With the hiatus of Sea and Vines since 2019, Day Dance provides a whole new festival model to bring the party back to the vineyards for the Queen’s birthday. (Image source: Day Dance)
By Lara Pacillo | @LaraPacillo
Festivals are slowly but surely making their return to SA, and Day Dance is providing the perfect excuse to groove about it.
The event is split across two wine tours featuring live music sets, DJ parties, regional wine and beer, and a range of food options.
Event manager and mind behind Day Dance, Tim Klaosen, says the event, which has run for the last four years in March, started out as a much smaller concept.
“The goal originally was to bring a house party vibe to a winery,” Tim says.
“Tickets were just $30, and it was super laid back.”
But with Sea and Vines on hiatus since 2019, Tim saw the opportunity to expand.
With a now vacant June long weekend and a new event concept in mind, he made his move to fill the gap.
Organisers of the annual McLaren Vale Sea and Vines festival decided to shut down the popular event after 27 years due to negative social media coverage.
Videos and photos of isolated incidents featuring attendees behaving antisocially went viral in the event’s recent years, contributing to the reputational risk of the McLaren Vale brand.
Tim says he has had great experiences at Sea and Vines over the years and the social media coverage was an unfair reflection of the event.
“I personally don’t think the negative press was justified,” he says.
“I think people and the media love to run with one photo of someone publicly urinating and paint the whole event with the same brush.”
Tim says Day Dance is a whole different model, however.
Unlike Sea and Vines, a portion of the Day Dance ticket sales goes directly to the wineries, meaning these venues can justify the costs of ample marquees, more heating and more bathrooms.
He says it was always an issue that Sea and Vines did not pass money from tickets onto the wineries as these venues therefore could not justify these extra expenses.
“Day Dance is also targeted at an older crowd,” he says.
“There’s a big live music focus, with SA Music Award winners playing at each winery.
“There are no pubs involved meaning there is no ‘middle-man’ taking a cut, so tickets can be $20 cheaper than Sea and Vines.
“It also means people aren’t stumbling into the winery after too many drinks at the pub in the morning.”
The Day Dance festival will have a “zero tolerance” for antisocial behaviour.

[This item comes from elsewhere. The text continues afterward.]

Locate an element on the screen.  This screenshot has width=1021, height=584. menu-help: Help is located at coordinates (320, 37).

“The goal is to make this a dickhead free event,” Tim says.
“The vision is to grab a bottle of wine, sit around a table with some friends and foot tap along to three hours of live music during the ‘day’ session; then get up and wiggle them hips for the ‘dance’ session.”

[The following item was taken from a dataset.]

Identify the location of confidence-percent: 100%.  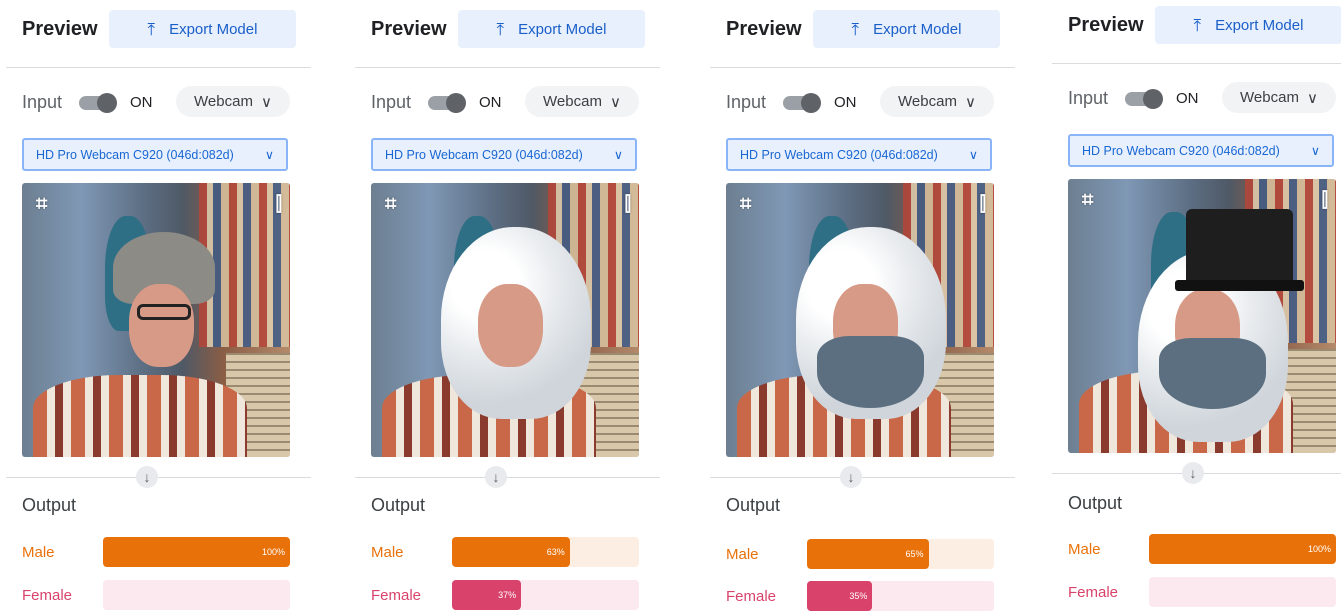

The dance session includes an 80s versus 90s party at Woodstock, and a 2000s versus 2010s party at Simon Hackett, depending which tour attendees have selected.
Each winery will serve its own specialty wines and vale ale beer.
While grooving is a go, Tim says it’s not without adjustments to suit the ongoing COVID-19 restrictions.
“Even though both wineries have more than 3000 square metres of outdoor space, I’m forced to cap numbers to 1000 people to allow dancing,” he says.
“Financially, this obviously makes it a lot harder to operate but hopefully it’s a cracker day and it can expand in 2022 unrestricted.”
The festivities will continue onto the Monday Queen’s Birthday public holiday with a Pizza and Pups Picnic event at Simon Hackett Winery filled with dogs, live music, pizza, wine and picnics.
Tim says this is to help cover the costs of the Day Dance event and make use of the infrastructure for the full long weekend.
“I run a dog friendly festival in November called Folkloria and love it, so when I needed a new event, it was a no brainer for me to make it a dog event.”
As a small part owner of Simon Hackett Winery and with hopes to expand the event across four wineries in 2022, Tim has big plans for Day Dance in the future.
“My goal is to work with all the other amazing wineries in the area to make this one big McLaren Vale party,” he says.
“Hopefully this exposes a lot of younger people to the region who might not have realised how accessible McLaren Vale really is.”